The award specifically recognises Douglas OHI’s structured and data-driven approach to fleet risk, an area that remains one of the most dynamic and high-exposure aspects of project delivery. With vehicles, people and logistics constantly in motion, the company has prioritised building a system that does not rely on reactive controls, but instead anticipates, monitors and mitigates risk in real time.
Now in its 45th year of operations, Douglas OHI continues to evolve its approach to safety, with a clear focus on managing high-exposure risks such as fleet operations. This approach integrates driver behaviour, journey planning, vehicle condition and live oversight into a single operational framework, ensuring that safety is actively managed rather than passively measured.

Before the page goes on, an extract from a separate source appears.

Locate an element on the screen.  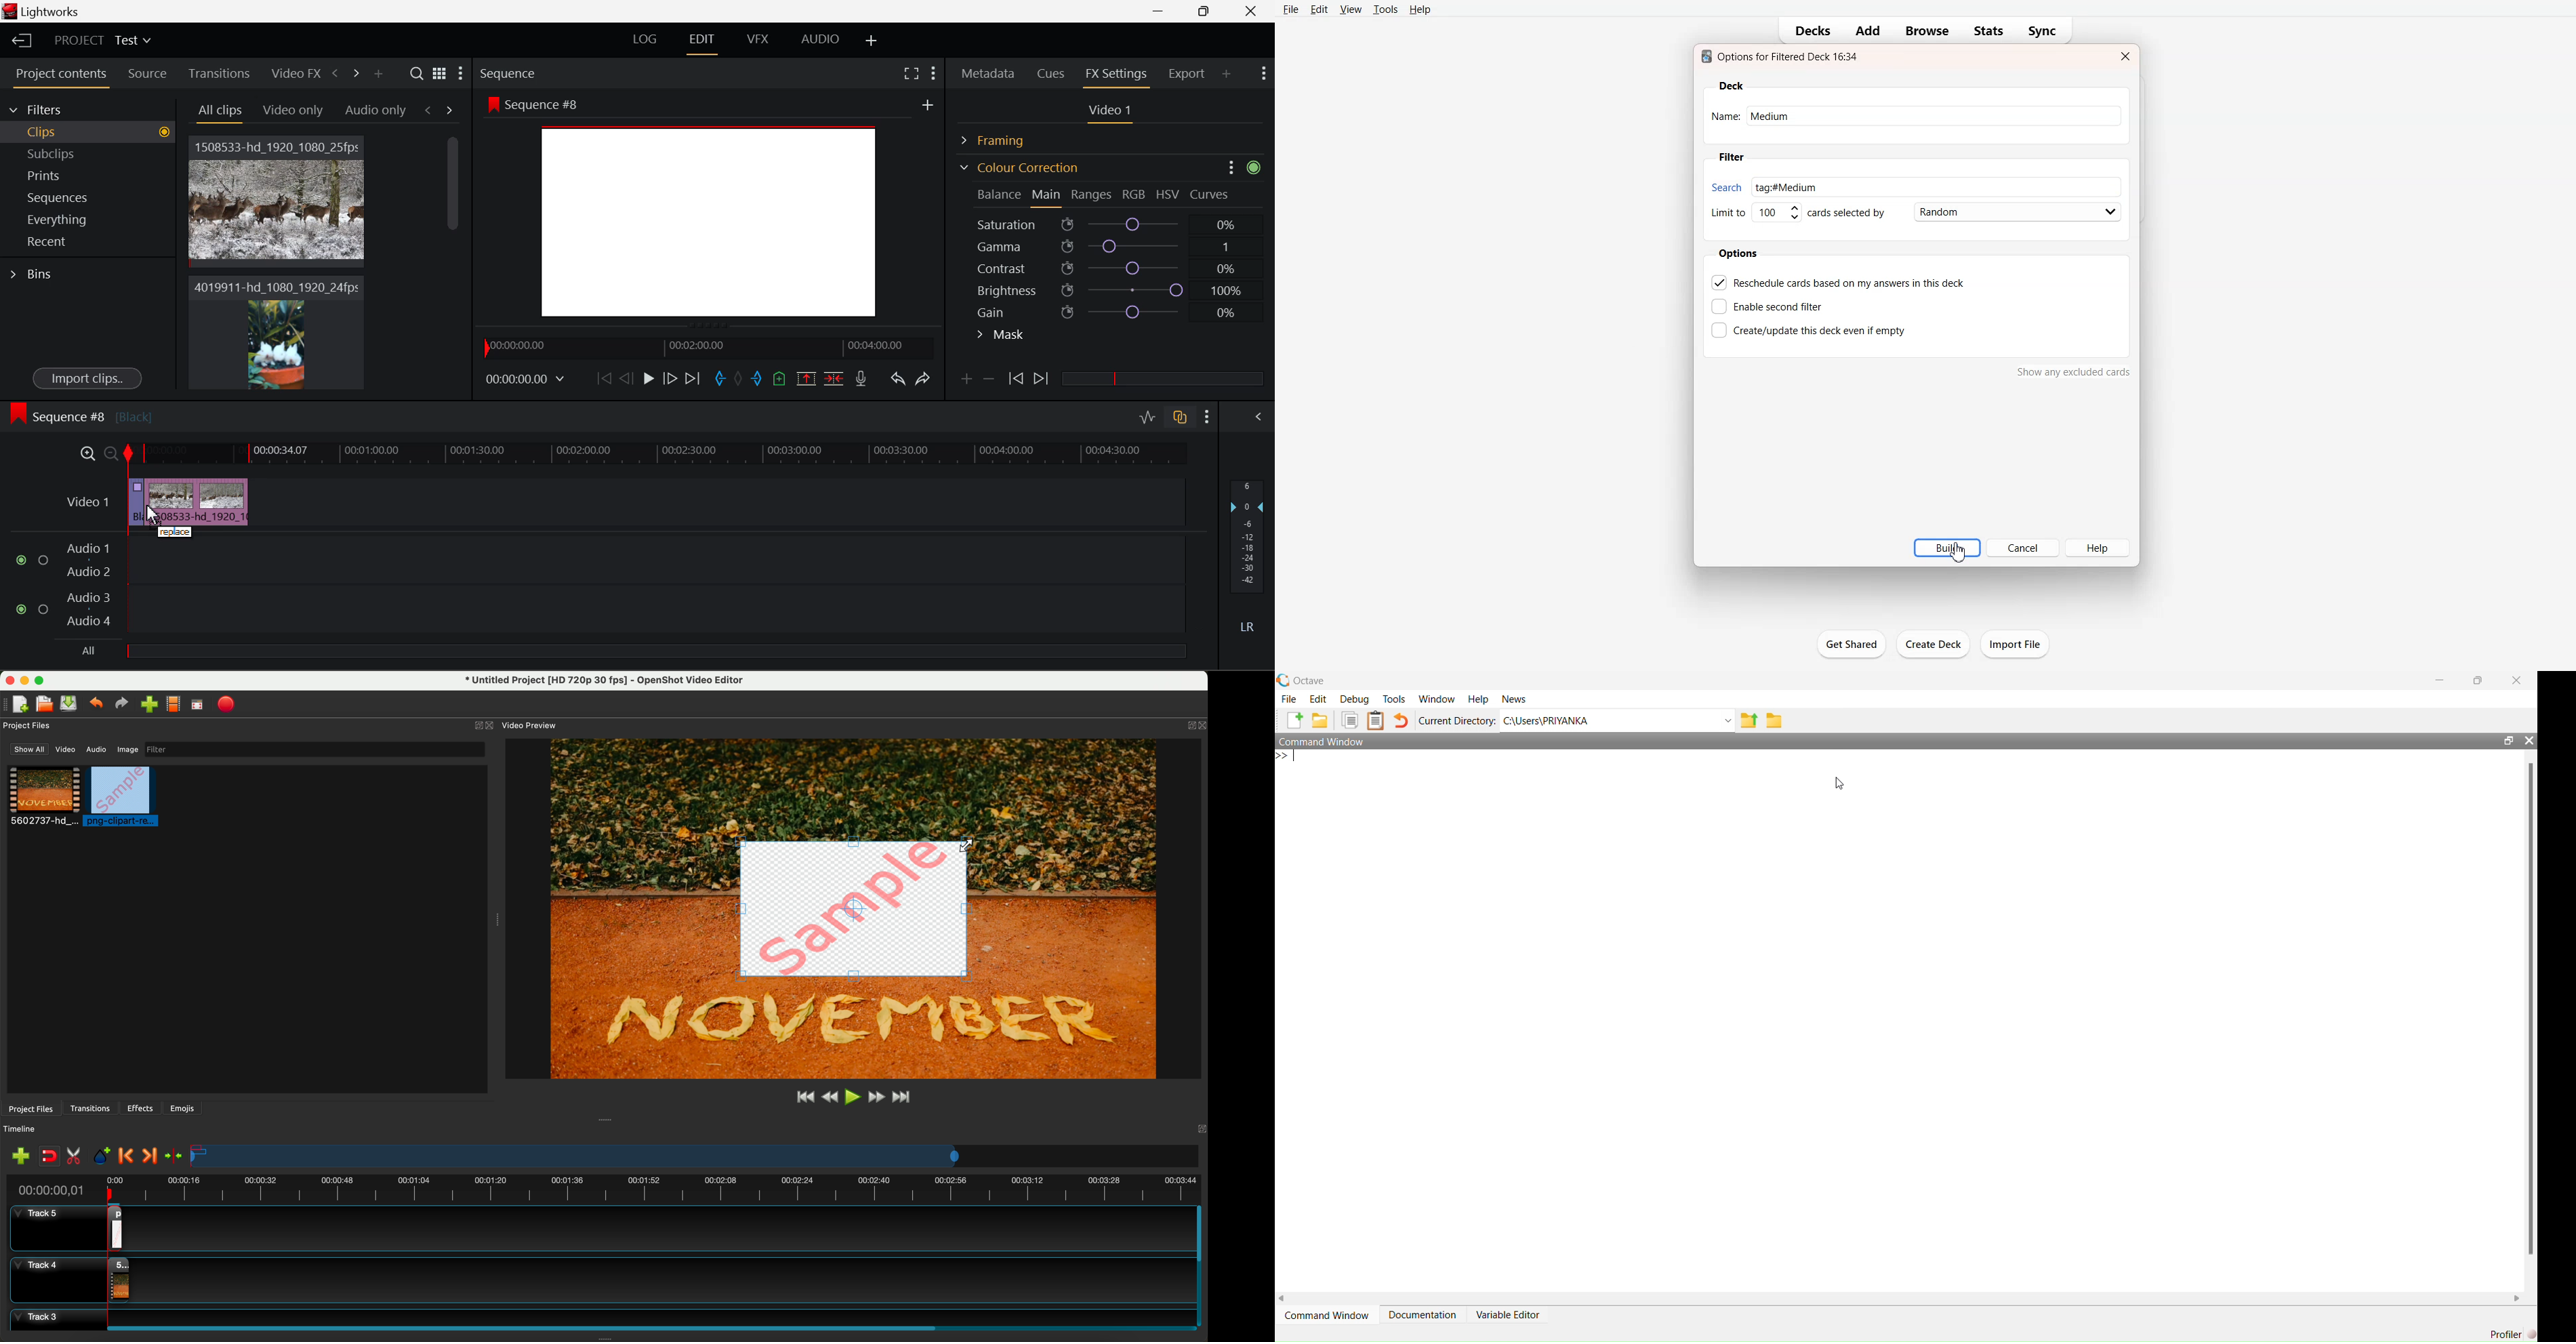
open in separate window is located at coordinates (2509, 741).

Commenting on the achievement, Mr. Aaron Hennessy, Group Managing Director of Douglas OHI, said: “Fleet safety is one of the most complex risks we manage as a business. It sits at the intersection of people, environment and operational pressure. This recognition reflects our ability to bring structure, visibility and control to that complexity. It is about ensuring that safety holds firm, regardless of scale, pace or location.”
Peter Baker, Regional HSSE Manager at Douglas OHI, added: “This award reflects a deliberate shift towards precision in how we manage road risk. We have focused on strengthening the fundamentals, improving visibility and reinforcing behaviours that reduce exposure. It is not a single initiative, but a system that is consistently applied and continuously improved across our operations.”

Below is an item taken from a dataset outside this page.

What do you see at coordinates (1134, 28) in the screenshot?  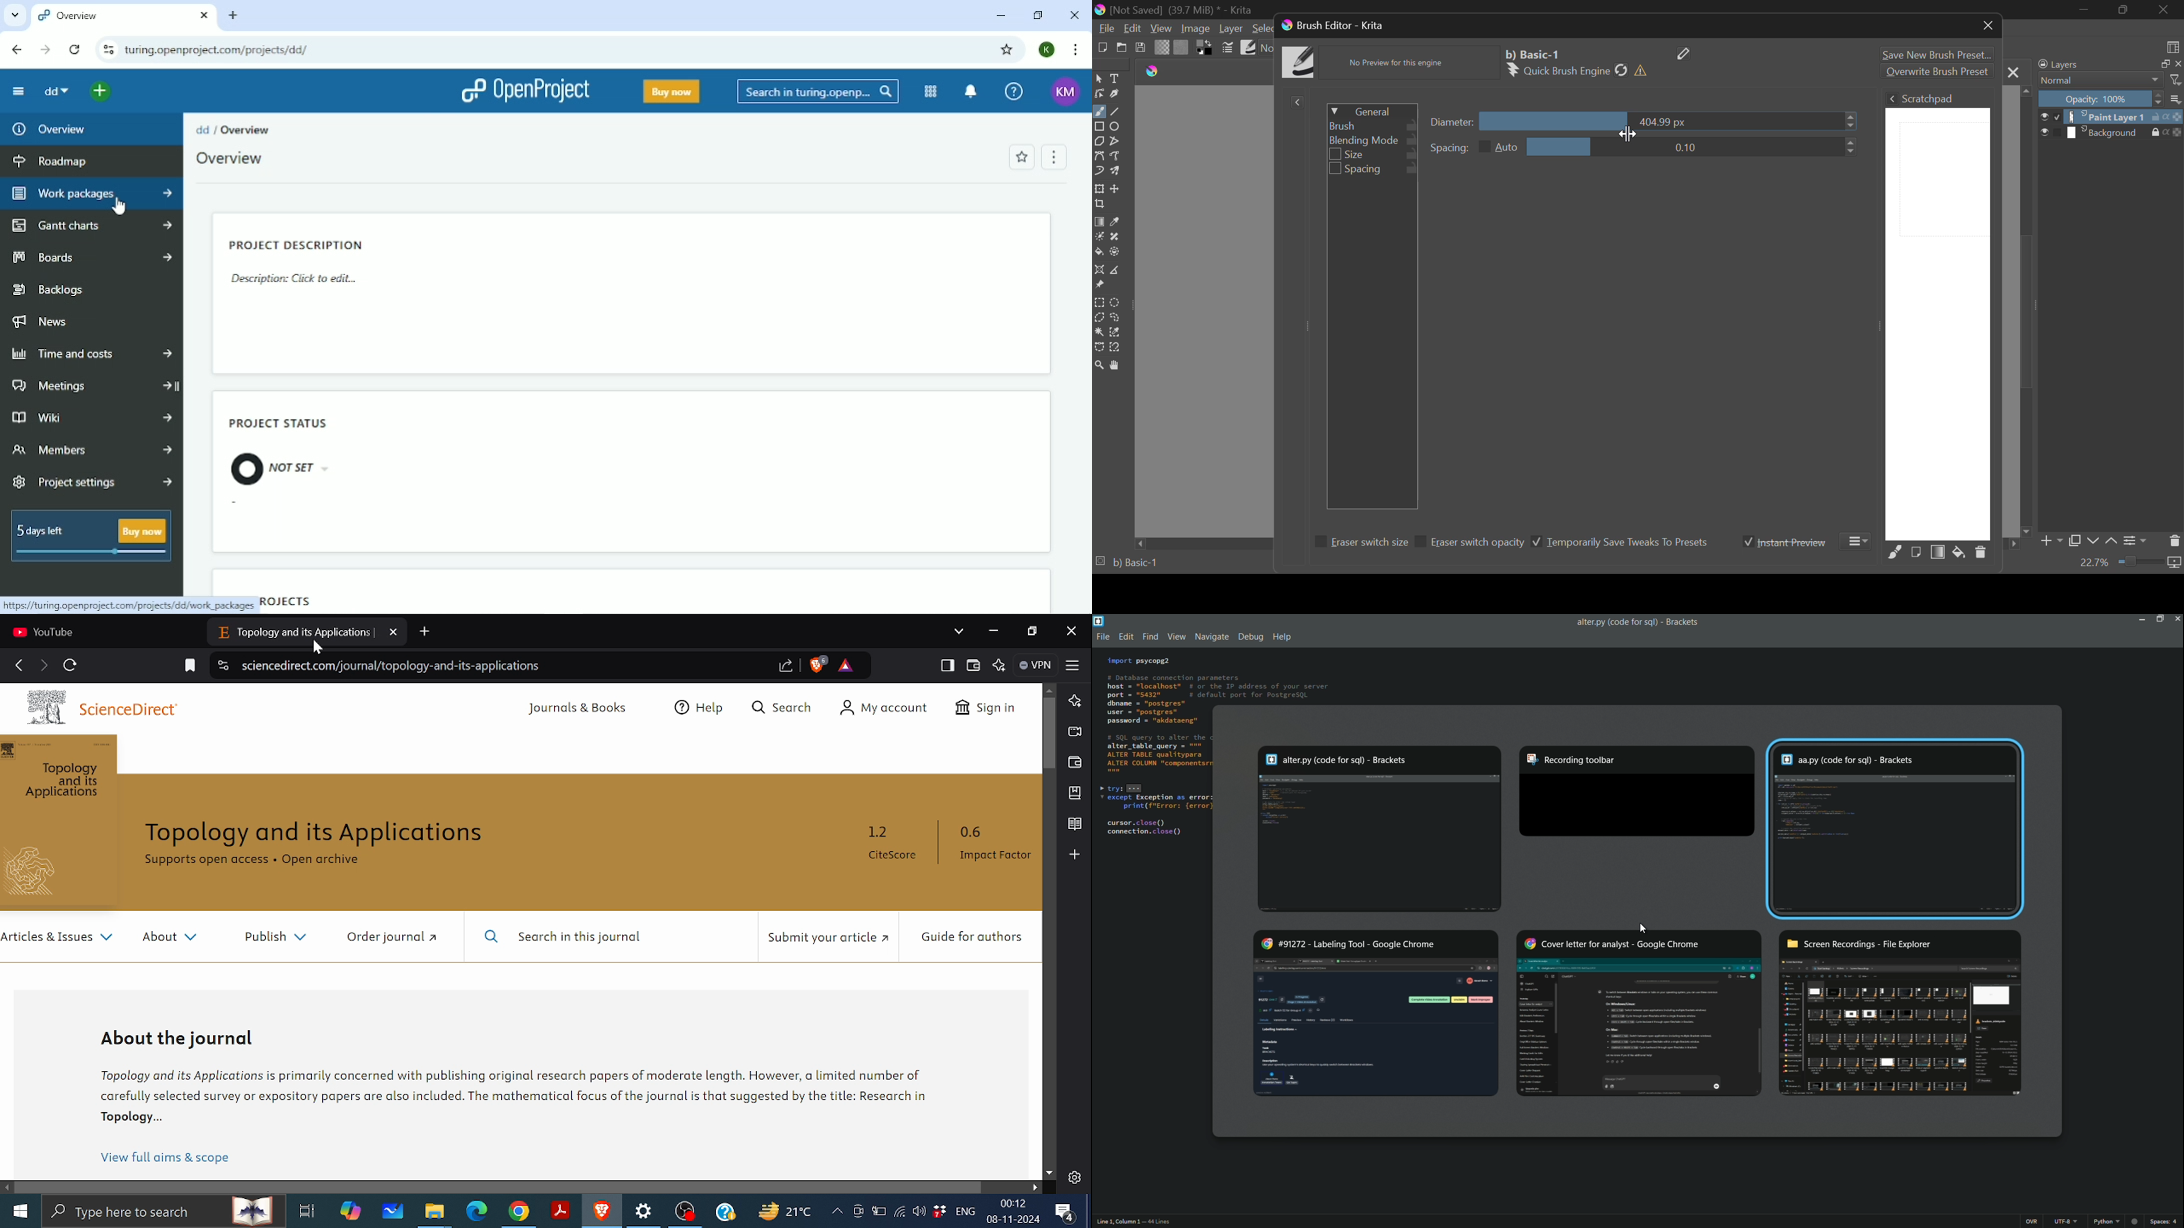 I see `Edit` at bounding box center [1134, 28].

The RoSPA Awards are widely regarded as a benchmark for organisations that demonstrate measurable impact in health and safety performance. Achieving recognition in the programme’s 70th anniversary year highlights the relevance of robust, modern safety systems in an evolving risk landscape.
For Douglas OHI, the focus remains clear: to maintain control in high-risk environments and ensure that safety performance is predictable, repeatable and embedded in everyday delivery.